Não à toa, o livro que revelou Philip Roth chama-se O Complexo de Portnoy (sua opus magnum); ou seja, ele carrega em si um termo psicanalítico até no título.

Alexander Portnoy é um jovem advogado nova-iorquino bem realizado que se entrega a um divã para perpassar num fôlego contínuo toda a frustração de sua vida sexual, a infância dedicada à masturbação, a oscilação entre caráter religioso familiar e o realismo despudorado e patético de seus desejos não realizados.

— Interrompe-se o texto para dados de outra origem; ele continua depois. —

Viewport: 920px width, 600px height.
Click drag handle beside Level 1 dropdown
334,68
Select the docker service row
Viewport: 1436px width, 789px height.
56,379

Engana-se quem enxerga na obra apenas a superexposição de um indivíduo inseguro e despedaçado. Roth, como ninguém, soube explorar o desespero existencialista que germina no corpo: vazio que resvalava na cultura americana das décadas de 1950-60.


O Complexo de Portnoy segue por um desdobramento das aspirações avassaladoras que os costumes e a moralidade interrompem utilizando da culpa e da punição. Dito de outra forma, Portnoy é o claro exemplo da limitação instituída sobre o insólito inconsciente (do desejo).


A psicanalista Tania Rivera, em seu livro Guimarães Rosa e a Psicanálise, relembra que “Freud afirmou que a ficção é o modo pelo qual se constitui o homem. Guimarães Rosa, que ‘a vida também é para ser lida’”.


Não podia ser diferente, tem-se em Roth a literatura do sujeito.